▸ Problem requirements: Word for word, restate all of the records.

*-*-*

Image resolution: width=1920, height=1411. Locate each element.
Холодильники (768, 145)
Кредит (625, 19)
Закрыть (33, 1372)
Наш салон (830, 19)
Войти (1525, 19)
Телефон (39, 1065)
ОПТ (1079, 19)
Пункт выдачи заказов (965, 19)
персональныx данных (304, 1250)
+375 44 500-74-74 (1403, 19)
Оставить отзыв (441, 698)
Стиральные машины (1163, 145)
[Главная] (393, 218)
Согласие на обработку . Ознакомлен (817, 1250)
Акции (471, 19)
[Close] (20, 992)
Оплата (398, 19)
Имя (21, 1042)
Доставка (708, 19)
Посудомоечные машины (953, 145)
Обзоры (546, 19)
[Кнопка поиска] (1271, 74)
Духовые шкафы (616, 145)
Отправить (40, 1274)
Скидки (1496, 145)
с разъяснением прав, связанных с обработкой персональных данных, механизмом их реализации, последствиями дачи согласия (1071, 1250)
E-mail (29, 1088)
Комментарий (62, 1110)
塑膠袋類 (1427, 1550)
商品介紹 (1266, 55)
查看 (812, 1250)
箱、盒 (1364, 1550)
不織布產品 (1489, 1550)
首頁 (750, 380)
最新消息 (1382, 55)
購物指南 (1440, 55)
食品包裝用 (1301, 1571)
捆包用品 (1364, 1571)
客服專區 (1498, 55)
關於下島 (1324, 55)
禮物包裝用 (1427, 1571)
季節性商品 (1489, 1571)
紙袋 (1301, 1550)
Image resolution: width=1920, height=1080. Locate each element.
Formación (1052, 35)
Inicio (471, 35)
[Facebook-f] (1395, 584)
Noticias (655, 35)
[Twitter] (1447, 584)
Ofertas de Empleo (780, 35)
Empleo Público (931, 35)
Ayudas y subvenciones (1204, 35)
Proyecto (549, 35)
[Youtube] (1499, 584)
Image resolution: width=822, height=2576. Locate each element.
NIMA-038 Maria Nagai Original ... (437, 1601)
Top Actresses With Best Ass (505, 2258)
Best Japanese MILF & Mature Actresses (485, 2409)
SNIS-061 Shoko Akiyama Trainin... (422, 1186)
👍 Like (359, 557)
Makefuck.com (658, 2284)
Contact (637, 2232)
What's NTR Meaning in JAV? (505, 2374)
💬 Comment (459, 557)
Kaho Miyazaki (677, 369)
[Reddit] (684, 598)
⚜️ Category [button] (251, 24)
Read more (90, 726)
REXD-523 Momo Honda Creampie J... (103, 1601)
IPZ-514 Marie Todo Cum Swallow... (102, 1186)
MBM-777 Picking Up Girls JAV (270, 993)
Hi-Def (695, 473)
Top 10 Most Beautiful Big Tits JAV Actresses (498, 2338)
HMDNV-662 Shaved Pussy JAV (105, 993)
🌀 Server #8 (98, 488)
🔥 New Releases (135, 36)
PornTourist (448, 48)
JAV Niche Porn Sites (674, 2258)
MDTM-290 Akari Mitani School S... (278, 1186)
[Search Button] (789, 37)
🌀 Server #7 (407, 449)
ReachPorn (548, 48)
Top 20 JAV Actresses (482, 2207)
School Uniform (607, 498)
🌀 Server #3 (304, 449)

*-*-*

▸ Response to the task:
Image resolution: width=1920, height=1411. Locate each element.
Холодильники (768, 145)
Кредит (625, 19)
Закрыть (33, 1372)
Наш салон (830, 19)
Войти (1525, 19)
Телефон (39, 1065)
ОПТ (1079, 19)
Пункт выдачи заказов (965, 19)
персональныx данных (304, 1250)
+375 44 500-74-74 (1403, 19)
Оставить отзыв (441, 698)
Стиральные машины (1163, 145)
[Главная] (393, 218)
Согласие на обработку . Ознакомлен (817, 1250)
Акции (471, 19)
[Close] (20, 992)
Оплата (398, 19)
Имя (21, 1042)
Доставка (708, 19)
Посудомоечные машины (953, 145)
Обзоры (546, 19)
[Кнопка поиска] (1271, 74)
Духовые шкафы (616, 145)
Отправить (40, 1274)
Скидки (1496, 145)
с разъяснением прав, связанных с обработкой персональных данных, механизмом их реализации, последствиями дачи согласия (1071, 1250)
E-mail (29, 1088)
Комментарий (62, 1110)
塑膠袋類 (1427, 1550)
商品介紹 (1266, 55)
查看 (812, 1250)
箱、盒 (1364, 1550)
不織布產品 (1489, 1550)
首頁 (750, 380)
最新消息 (1382, 55)
購物指南 (1440, 55)
食品包裝用 (1301, 1571)
捆包用品 (1364, 1571)
客服專區 (1498, 55)
關於下島 (1324, 55)
禮物包裝用 (1427, 1571)
季節性商品 (1489, 1571)
紙袋 (1301, 1550)
Image resolution: width=1920, height=1080. Locate each element.
Formación (1052, 35)
Inicio (471, 35)
[Facebook-f] (1395, 584)
Noticias (655, 35)
[Twitter] (1447, 584)
Ofertas de Empleo (780, 35)
Empleo Público (931, 35)
Ayudas y subvenciones (1204, 35)
Proyecto (549, 35)
[Youtube] (1499, 584)
Image resolution: width=822, height=2576. Locate each element.
NIMA-038 Maria Nagai Original ... (437, 1601)
Top Actresses With Best Ass (505, 2258)
Best Japanese MILF & Mature Actresses (485, 2409)
SNIS-061 Shoko Akiyama Trainin... (422, 1186)
👍 Like (359, 557)
Makefuck.com (658, 2284)
Contact (637, 2232)
What's NTR Meaning in JAV? (505, 2374)
💬 Comment (459, 557)
Kaho Miyazaki (677, 369)
[Reddit] (684, 598)
⚜️ Category [button] (251, 24)
Read more (90, 726)
REXD-523 Momo Honda Creampie J... (103, 1601)
IPZ-514 Marie Todo Cum Swallow... (102, 1186)
MBM-777 Picking Up Girls JAV (270, 993)
Hi-Def (695, 473)
Top 10 Most Beautiful Big Tits JAV Actresses (498, 2338)
HMDNV-662 Shaved Pussy JAV (105, 993)
🌀 Server #8 (98, 488)
🔥 New Releases (135, 36)
PornTourist (448, 48)
JAV Niche Porn Sites (674, 2258)
MDTM-290 Akari Mitani School S... (278, 1186)
[Search Button] (789, 37)
🌀 Server #7 (407, 449)
ReachPorn (548, 48)
Top 20 JAV Actresses (482, 2207)
School Uniform (607, 498)
🌀 Server #3 (304, 449)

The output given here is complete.